* _Problems to work on_
- a) In the cracker forum thread, at what temperature and for how long are the crackers baked?
- b) Copy part of the cracker forum thread word for word, beginning at "Bake at 400" and ending after "(Sep 21, 2007)".

Rhonda any pics of the saltines? How about a recipe? How were they? When I made them, they were a different texture from store bought crackers but were still good. I hate to say it but I liked the store bought better as far as crispness. I would like to try again to see if I can't do better next time.


----------



## rkintn (Dec 12, 2002)

tambo said:


> Rhonda any pics of the saltines? How about a recipe? How were they? When I made them, they were a different texture from store bought crackers but were still good. I hate to say it but I liked the store bought better as far as crispness. I would like to try again to see if I can't do better next time.


The recipe was super simple...
Ingredients
1 c. flour
2 T butter
6-7 T water
1/2 t. salt
plus a little more salt and butter for the tops (optional)
Instructions
In a bowl, mix together the flour and salt.
Add in the melted butter and water.
Mix well, you may have to use your hands.
Roll out and cut into cracker shapes.
Bake at 400 degrees for 15 minutes or until crispy.

I didn't get think to get any pics...we were too busy eating LOL They were good but I should have rolled them out a bit thinner. I add some shredded cheese and garlic powder to the mix and the ones that got good and crispy and brown tasted a lot like Cheezits I'll definitely be making these again. I liked them better than store bought.


----------



## homefire2007 (Sep 21, 2007)

I will be trying that recipe for crackers! I read that if you use a comb to score the crackers (into squares) before baking they easily break apart.


----------



## tambo (Mar 28, 2003)

They sound great!! I saved this recipe to try later!!


----------



## rkintn (Dec 12, 2002)

homefire2007 said:


> I will be trying that recipe for crackers! I read that if you use a comb to score the crackers (into squares) before baking they easily break apart.


I just used my pizza cutter after I rolled them out and put them on the baking sheet. It worked out pretty good


----------



## tambo (Mar 28, 2003)

* _Provided records_
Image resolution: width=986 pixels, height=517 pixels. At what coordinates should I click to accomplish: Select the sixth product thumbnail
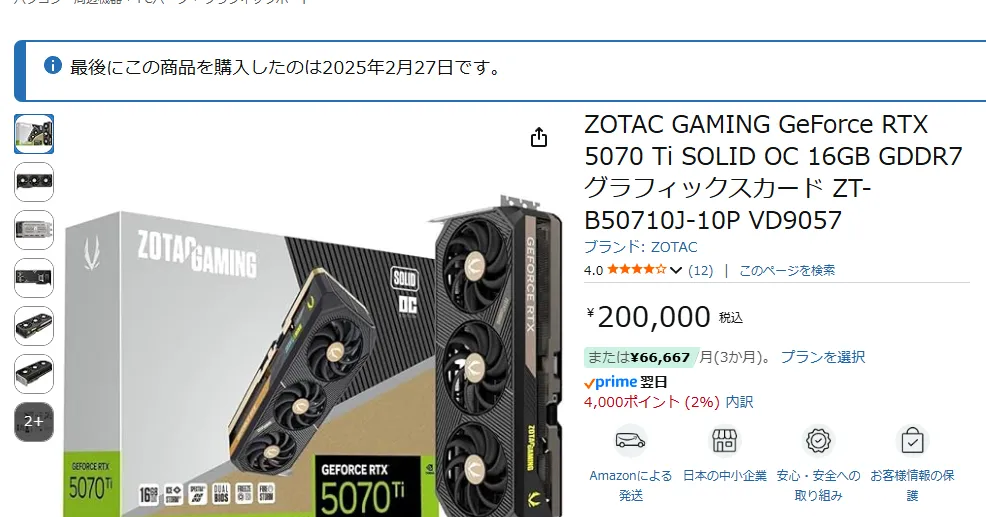click(34, 374)
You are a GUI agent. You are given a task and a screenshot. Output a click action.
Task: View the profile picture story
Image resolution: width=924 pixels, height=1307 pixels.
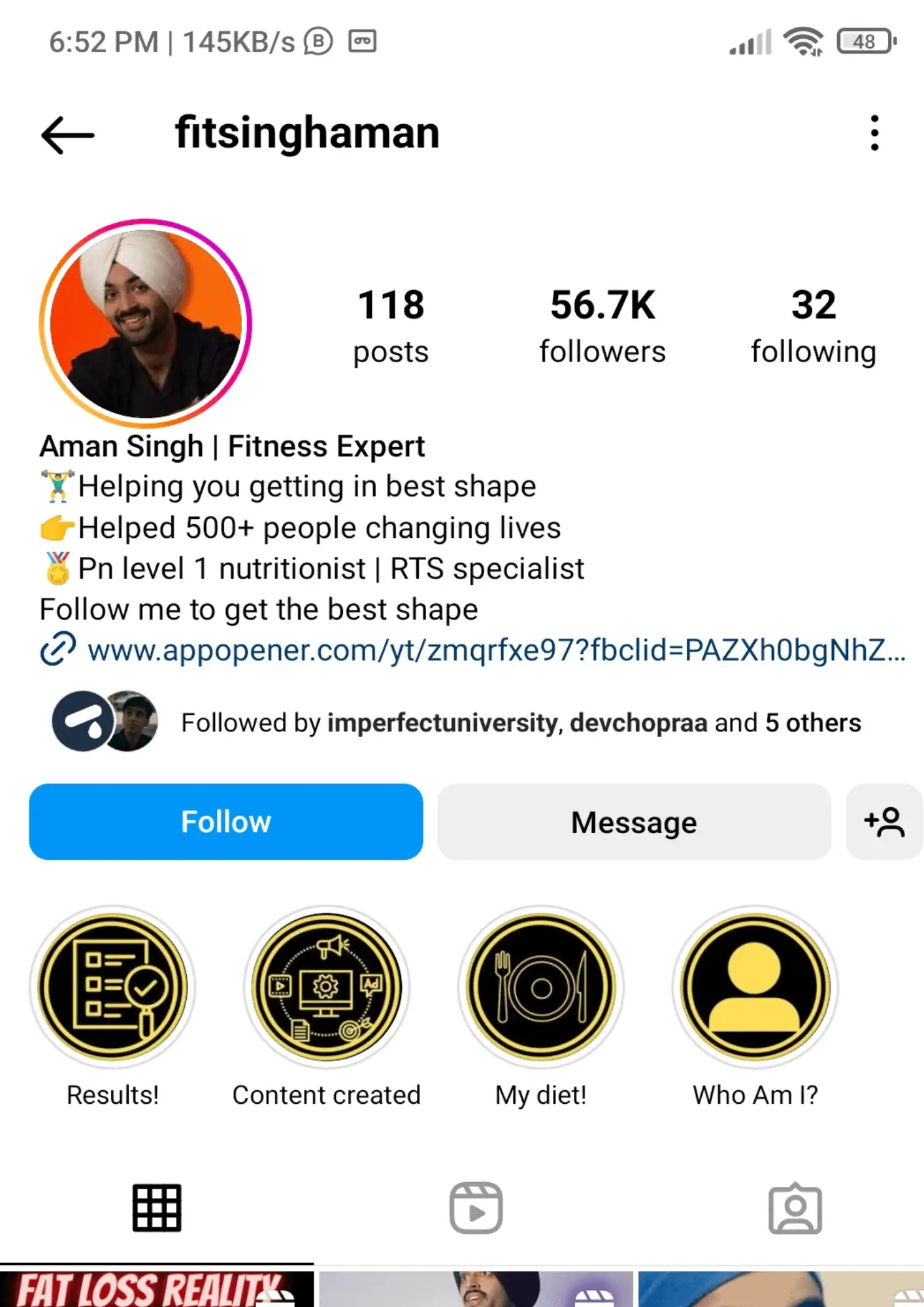tap(146, 323)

* _Solutions_
- a) At 400 degrees for 15 minutes, or until crispy.

- b)
Bake at 400 degrees for 15 minutes or until crispy.

I didn't get think to get any pics...we were too busy eating LOL They were good but I should have rolled them out a bit thinner. I add some shredded cheese and garlic powder to the mix and the ones that got good and crispy and brown tasted a lot like Cheezits I'll definitely be making these again. I liked them better than store bought.


----------



## homefire2007 (Sep 21, 2007)